▶ **Supplied material**:
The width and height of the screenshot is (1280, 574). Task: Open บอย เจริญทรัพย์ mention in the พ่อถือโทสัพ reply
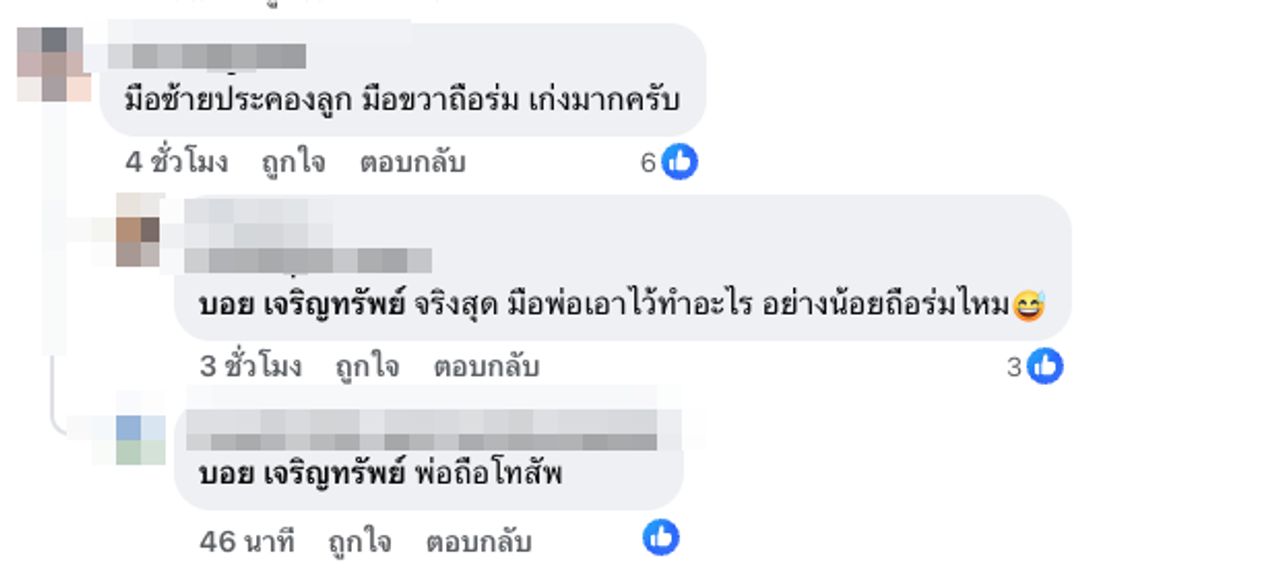tap(301, 473)

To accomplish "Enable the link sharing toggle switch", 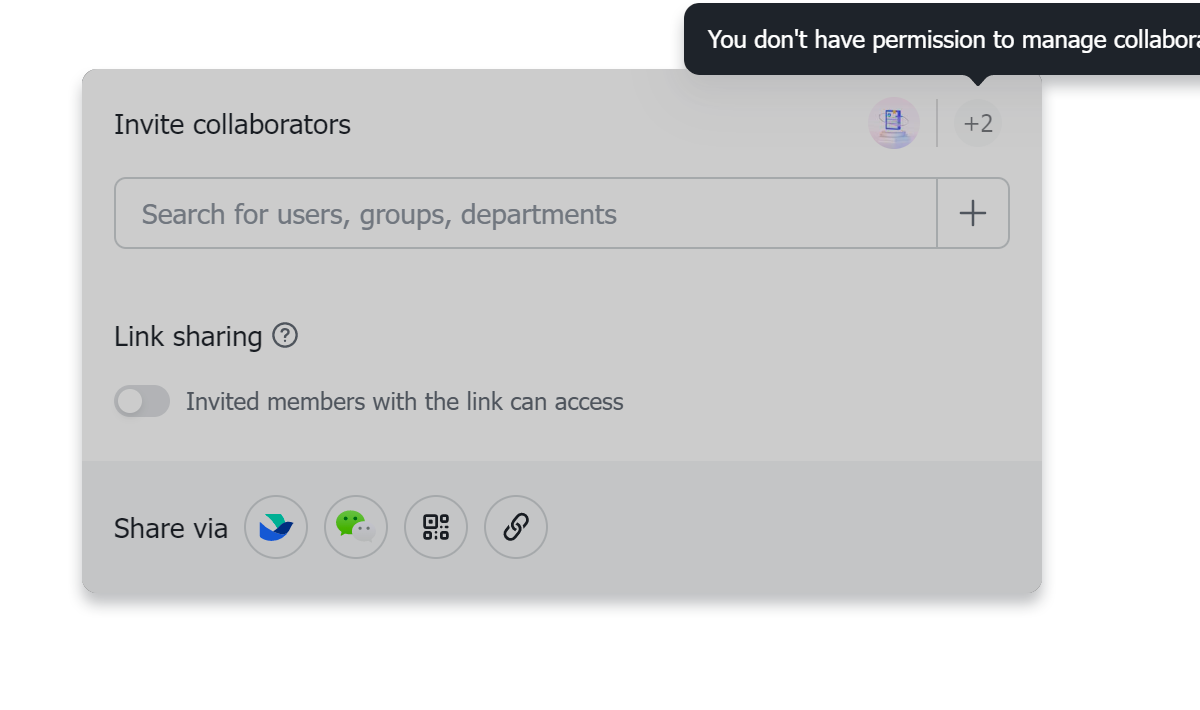I will [142, 402].
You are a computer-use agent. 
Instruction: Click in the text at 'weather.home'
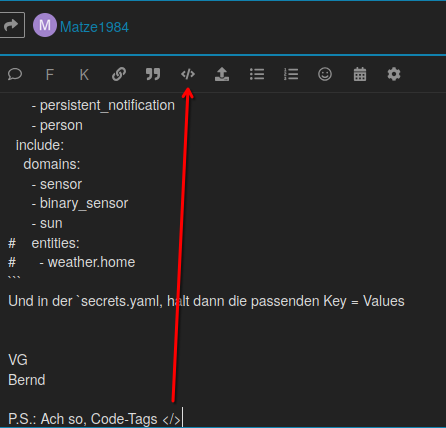click(91, 262)
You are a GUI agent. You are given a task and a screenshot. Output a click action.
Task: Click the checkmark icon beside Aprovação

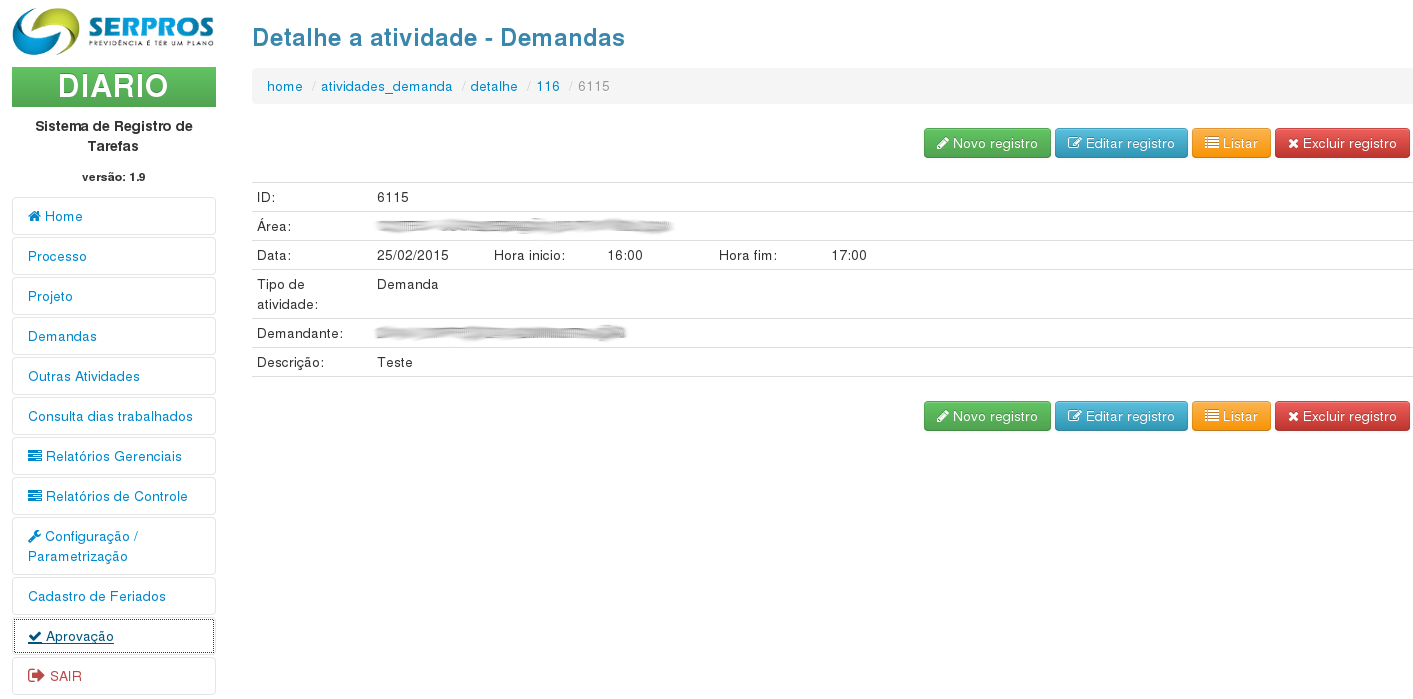coord(35,636)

▶ **How to complete this task**:
I need the lines from the line containing "Task: Click the" through the final line of the listing duplicated exactly, both ends included, with no pictures and nothing else.

▶ **Exercise solution**:
Task: Click the checkmark icon beside Aprovação

coord(35,636)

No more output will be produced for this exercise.